INSTRUCTIONS FOR THE TASK: Word for word, retype every entry in the listing.

Start of WORKING DATA

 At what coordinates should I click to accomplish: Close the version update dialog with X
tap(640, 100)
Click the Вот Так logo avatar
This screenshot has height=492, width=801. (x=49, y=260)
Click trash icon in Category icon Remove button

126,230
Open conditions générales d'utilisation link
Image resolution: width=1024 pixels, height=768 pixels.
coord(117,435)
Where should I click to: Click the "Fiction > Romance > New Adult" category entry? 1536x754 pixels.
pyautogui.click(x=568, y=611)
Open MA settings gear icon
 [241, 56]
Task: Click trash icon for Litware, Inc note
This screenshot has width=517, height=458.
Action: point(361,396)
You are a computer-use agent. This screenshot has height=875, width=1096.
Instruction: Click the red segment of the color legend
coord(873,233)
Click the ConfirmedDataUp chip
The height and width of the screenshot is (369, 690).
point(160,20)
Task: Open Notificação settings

End of WORKING DATA

TASK ANSWER:
 At what coordinates should I click to accomplish: Close the version update dialog with X
tap(640, 100)
Click the Вот Так logo avatar
This screenshot has height=492, width=801. (x=49, y=260)
Click trash icon in Category icon Remove button

126,230
Open conditions générales d'utilisation link
Image resolution: width=1024 pixels, height=768 pixels.
coord(117,435)
Where should I click to: Click the "Fiction > Romance > New Adult" category entry? 1536x754 pixels.
pyautogui.click(x=568, y=611)
Open MA settings gear icon
 [241, 56]
Task: Click trash icon for Litware, Inc note
This screenshot has width=517, height=458.
Action: point(361,396)
You are a computer-use agent. This screenshot has height=875, width=1096.
Instruction: Click the red segment of the color legend
coord(873,233)
Click the ConfirmedDataUp chip
The height and width of the screenshot is (369, 690).
point(160,20)
Task: Open Notificação settings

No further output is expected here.